> Work to be completed: Where the string "agent" occurs in a line of the entries below, copy that line.

> Dataset records:
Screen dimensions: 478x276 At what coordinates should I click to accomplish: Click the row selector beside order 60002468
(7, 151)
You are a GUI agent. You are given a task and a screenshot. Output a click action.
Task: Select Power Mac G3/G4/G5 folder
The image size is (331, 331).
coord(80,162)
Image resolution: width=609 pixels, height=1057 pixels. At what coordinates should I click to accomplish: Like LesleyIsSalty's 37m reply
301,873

==

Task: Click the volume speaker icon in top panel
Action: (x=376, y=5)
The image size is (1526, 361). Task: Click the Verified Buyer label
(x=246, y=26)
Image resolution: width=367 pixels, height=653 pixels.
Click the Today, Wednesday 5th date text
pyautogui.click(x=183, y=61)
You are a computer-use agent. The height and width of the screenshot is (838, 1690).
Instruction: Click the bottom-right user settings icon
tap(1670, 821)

> Exercise answer:
You are a GUI agent. You are given a task and a screenshot. Output a click action.
You are a computer-use agent. The height and width of the screenshot is (838, 1690).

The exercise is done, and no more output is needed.